謝錦言望著錦頤,幾乎是輕而易舉的就捕捉到了她想要流露給自己看的乞求。

他嘆了一口氣,其實也沒像錦頤想的那樣想問些什么,點了點頭輕聲應道:「不用你求,我幫你走這一趟就是了。」

作者有話要說:唔,那個年代是有竊聽噠,不過應該是那種用纜線安置竊聽器的那種。尤其那個年代,電話傳聲不像現在那么小,打個電話,至少是周圍一米以內都能聽到吧,所以很容易被竊聽。以女主現在這種身份和干的事,小心一點總沒錯~

☆、第六十四章

瞧著謝錦言拿著外套出了門,錦頤估算了一下時間,既不給岑殷南留太短的時間,也不給他留得太長,這才上了樓去,將自己房間的門給推了開。

「你這么快就把伯母給安慰好了?」

沒想到錦頤會這么快就過來,岑殷南將手里的黑皮筆記本若無其事地給放在了書桌上,從椅子上轉過身便對錦頤笑問道。

「唔,快兩點了,想著還要帶你去營里看看,就沒跟我媽多待。」一邊說著,錦頤一邊走到書桌前,握住謝錦言的手腕,作勢要拉他起來離開。

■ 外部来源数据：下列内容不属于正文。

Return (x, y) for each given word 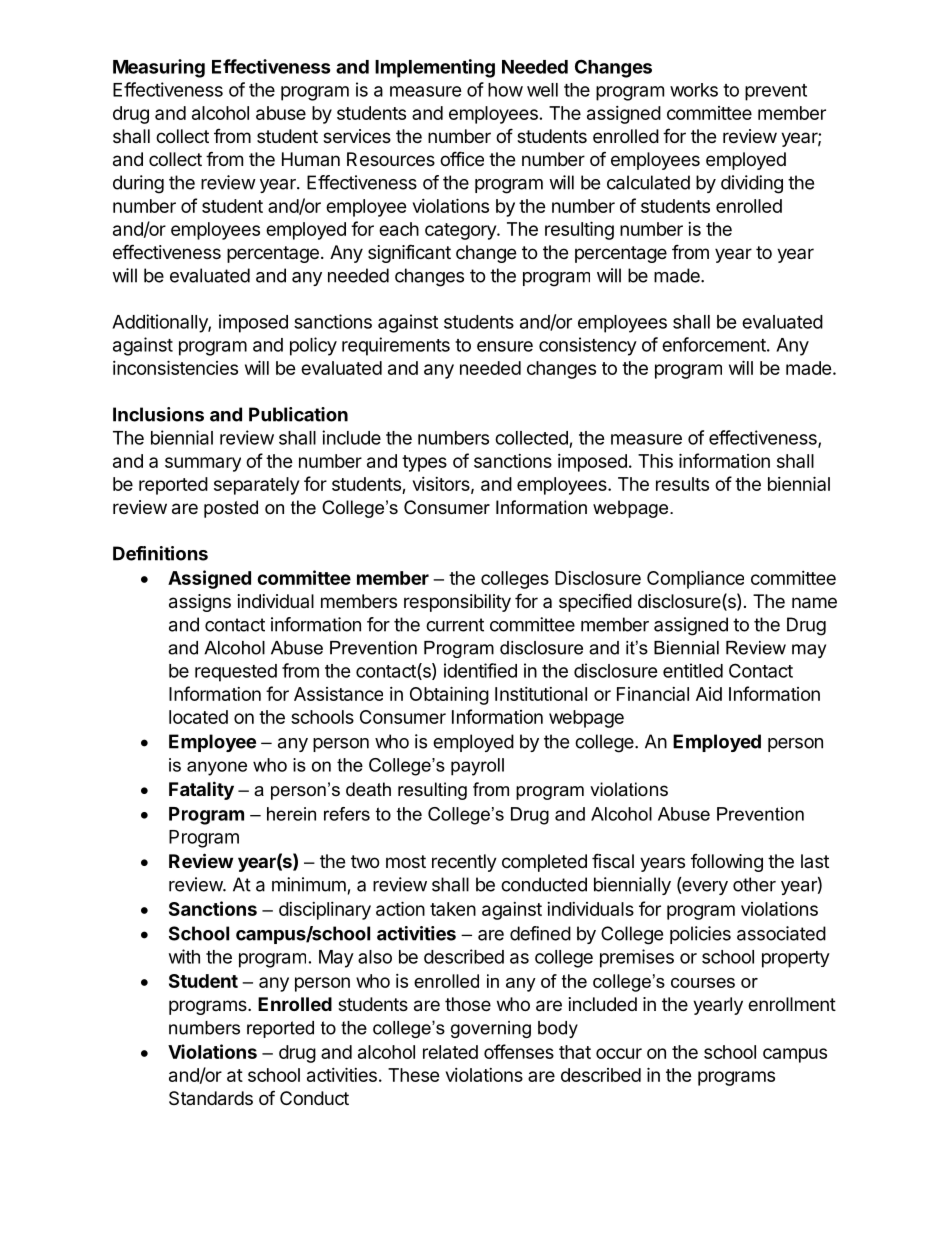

岑殷南並不知道錦頤根本便沒有去找齊玉茹,他只在看見她並未注意到自己先前動作的時候,便在心里松了一口氣,根本便不敢再多問些什么。甚至,他都沒等錦頤再使上多大的力氣,自己便傾著身子站了起來,任由她牽著自己重新坐上了車里去。

錦頤隨著岑殷南之後上車,關上了身旁的車門,囑咐了那充當著司機的士兵往營里的方向去後,干脆就假作著疲憊,同岑殷南道了一聲便眯著眼養起了神來

其實,剛剛書桌上的那本黑皮筆記本她看清了。

當然,那並不是什么涉及到鐵血軍根本的軍事機密,否則她壓根兒就不會把它那樣大喇喇的就擺在自己的書桌上。但是,她得承認,那雖然對探索機密的岑殷南用處不大,卻的確是連她自己都有不敢觸碰的隱秘

那是她從一九二八年到一九三一年,將近四年的從軍筆記。

參軍一事,原本就只是一件十分偶然的事情。她在恰恰好對「文章能否救國」發生質疑的時候,濟南「五三慘案」的發生,幾乎是瞬間將她的質疑、她內心澎湃著的不安推到了最高峰。而與此同時,那一則來自國民軍校的「招生通知」也恰恰好的出現在了她的面前。

或者,誰都想不到她會走到今天這一步,但彼時的她,卻的的確確是憑著一腔熱血,義無反顧地向著國民軍校的招生報名點去了。

而那本黑皮筆記本,在她在國民軍校的那三年里,幾乎記錄了她所有堅持下來的理由。

當然,那筆記本里所敘述著的還遠不止於此。那里面,最讓她無法釋懷的,即是當年「九一八」時在她面前發生的點滴。這些揮之不去的記憶,她至今回憶起來,仍然覺得歷歷在目,背後始終滲著一層薄薄的冷汗。

她想,那或者只有在華夏的抗日戰爭真正勝利之後,她才能再度擁有一些、面對過去這一切的底氣。

汽車不斷向著鐵血軍的軍營駛去。

錦頤並不知道她托謝錦言突然給張騰飛帶去的消息,使得鐵血軍上下發生了怎樣一陣慌亂,但至少,當她領著岑殷南從汽車里走下來的時候,看著那無人防守的大門,她的心總算是稍許安下了一些。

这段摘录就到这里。